Democratic leaders still planned to bring the bill to a vote on Thursday, as Republicans acknowledged that House Speaker Nancy Pelosi, D-Calif., had devised a strategy to try to jam the bill past Republicans and President Bush in a form that he might have to sign.
Pelosi's strategy relies on keeping the measure free of many domestic add-ons that have provoked a Bush veto threat -except for a politically popular extension of unemployment benefits and an even more popular increase in education benefits for troops returning from Iraq.
Republicans acknowledged privately that Pelosi's plan to send Bush a bill clean of too many Democratic add-ons -and ultimately shorn of language setting a nonbinding timeline to remove combat troops from Iraq -would be difficult for Bush to stop.

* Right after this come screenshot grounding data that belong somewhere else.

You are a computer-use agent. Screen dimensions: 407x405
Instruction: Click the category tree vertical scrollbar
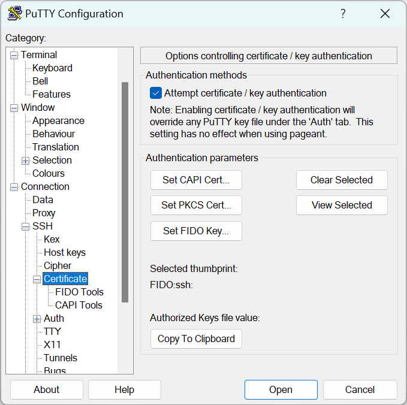point(125,192)
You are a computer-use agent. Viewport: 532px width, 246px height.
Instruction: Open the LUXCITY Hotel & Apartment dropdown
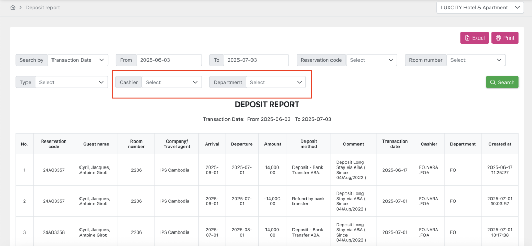tap(480, 8)
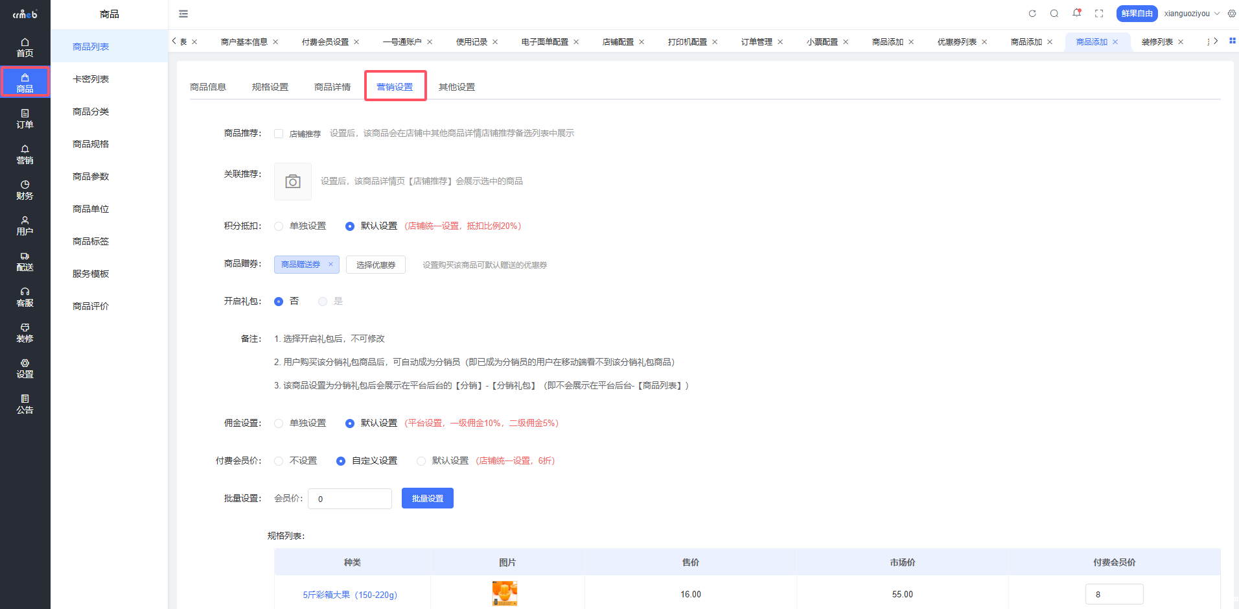Click the 会员价 input field
This screenshot has width=1239, height=609.
350,499
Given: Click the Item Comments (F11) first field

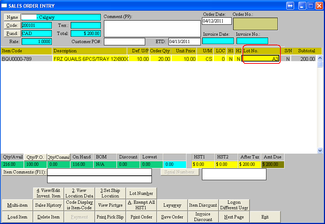Looking at the screenshot, I should 99,172.
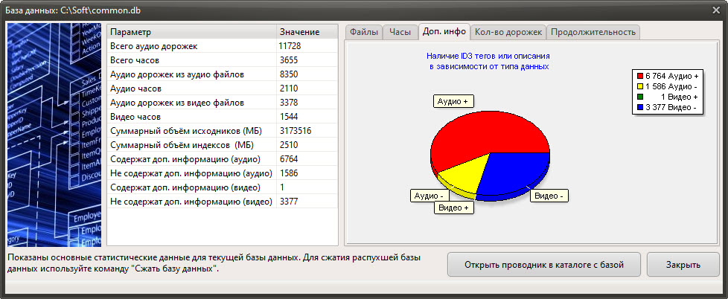Click the Аудио + chart label
Viewport: 728px width, 299px height.
click(453, 101)
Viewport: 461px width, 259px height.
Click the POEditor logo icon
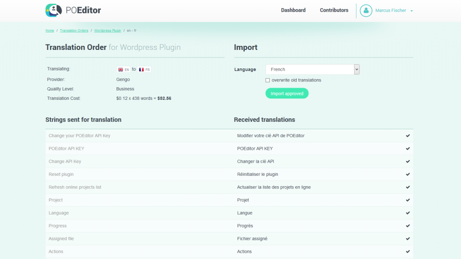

"That's going to be really hard for the White House to push back on," said a former White House aide.
First, however, Pelosi must overcome a rebellion by moderate to conservative Democrats, who are upset that the war funding bill is carrying new benefit programs -especially the boost in GI education benefits -without paying for them with offsetting cuts to other programs.
The revolt among these "Blue Dog" Democrats kept House leaders from officially releasing the measure Wednesday in advance of Thursday's planned vote.
Meanwhile, Senate Appropriations Committee Chairman Robert C. Byrd, D-W.Va., and fellow Democrats on the panel revealed a far more ambitious list of domestic add-ons to the war funding measure.
The additional money in the Senate includes $10.4 billion for continuing recovery efforts from Hurricane Katrina, almost double Bush's request. There's also $490 million in crime-fighting grants to state and local governments, $451 million to repair roads and bridges damaged by natural disasters, $450 million to combat western wildfires and $400 million for rural counties suffering from cutbacks in timber-related revenues.
Sen. Herb Kohl, D-Wis., touted an additional $1.3 billion in international food aid, while Tom Harkin, D-Iowa, obtained $400 million more for National Institutes of Health research programs.